On Sunday, the US news program 60 Minutes examined the issue of motorized doping in the pro peloton. Many allegations were made, but very little conclusive evidence of the widespread use of motors in professional cycling was presented. Still, it’s an interesting subject, and one that we’re sure to hear more about in the coming years.
You can watch the video in its entirety on 60 Minutes’ website. Here’s a look at some of the highlights.
- This is how easy it is to detect mechanical doping
- What is mechanical doping?
- Thermal cameras to be used to detect mechanical doping at Tour de France
- Froome’s bike and 5 others checked for hidden motors at Tour de France
The inventor believes the pros are cheating, but it’s not his problem
Istvan “Stefano” Varjas is a Hungarian entrepreneur and engineer who developed a pedal-assist motor during the 1990s similar to the Gruber/Vivax Assist system. He is also the owner of Epowers, a company that sells carbon road frames with his motorized kit installed.
The motor is connected to the bicycle’s bottom bracket spindle. The battery can be housed internally in the down tube or seat tube, or externally in a saddlebag or water bottle.
The brushless motor is nearly silent and can be operated manually through a hidden switch. It can also be synced with a heart rate monitor to kick in when the rider’s heart rate reaches a certain threshold.
Varjas believes professional riders are using his technology to gain an unfair advantage, but doesn’t believe he’s to blame. He claims he has never knowingly sold his technology to a professional rider, but acknowledges his motor may have been purchased through intermediaries.
“If a grandfather came to buy a bike and after it’s to go to his grandson who is racing, it’s not my problem,” Varjas said.
Moreover, when asked if he would knowingly sell it to a professional rider whose intention was cheat, Varjas answered that he would, if the price was right.
“If the money is big, why not?”
Does motorized doping date back to the ’90s? Was Armstrong involved?
Varjas claims that a friend acted as an intermediary to sell his technology to an unknown party in 1998. Varjas presented a bank record showing that he was paid two million US dollars during this time. He claims he received this money in exchange for a 10-year agreement not to discuss, develop or sell it his technology to anyone else.
According to the French newspaper Le Monde, this timeline appears to implicate Armstrong and the US Postal team. Armstrong has denied meeting Varjas in person or using a motor to cheat.

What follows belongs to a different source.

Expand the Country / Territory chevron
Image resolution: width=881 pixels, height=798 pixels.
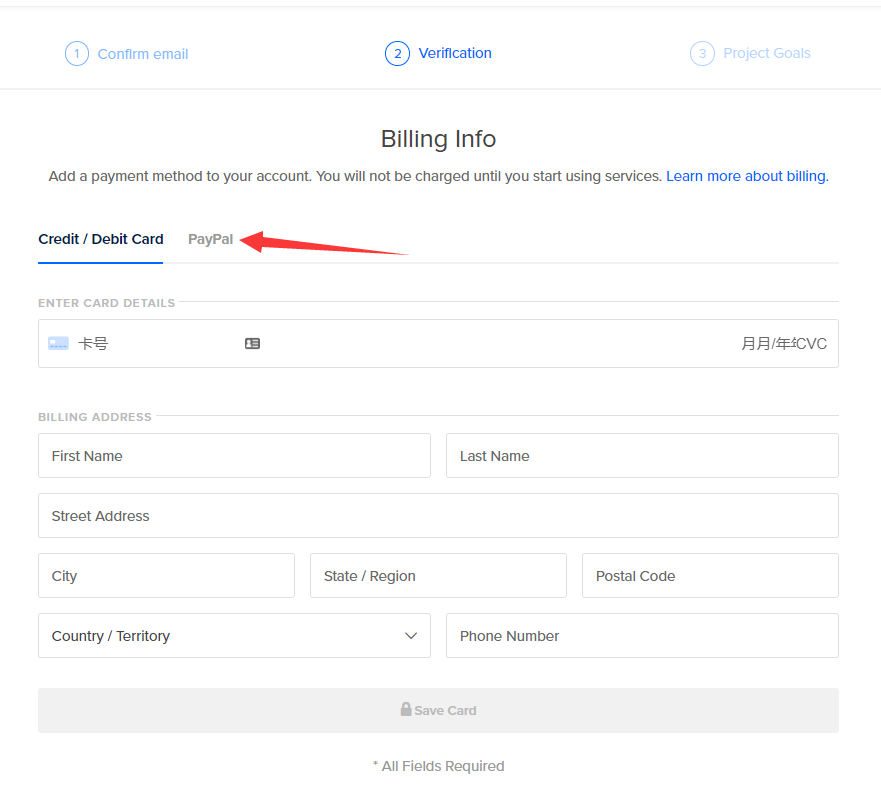pos(411,636)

Armstrong’s former teammate Tyler Hamilton, who has admitted to using performance-enhancing drugs, denies knowing of the existence of motorized doping during his career.
Hamilton sees the potential and the danger
To demonstrate its potential, CBS purchased a 1999 Trek Madone in US Postal livery from Ebay and asked Varjas to install his motor.
Hamilton took the bike for a test ride and saw how it could give riders an edge.
“I could see how teams are doing it. Yeah. I could,” Hamilton said.
The specter of Ferrari looms
It seems that no doping investigation is complete without a cameo by Dr. Michele Ferrari. Dr. Ferrari played a role in the organized doping programs at several professional teams in the 1990s and early 2000s.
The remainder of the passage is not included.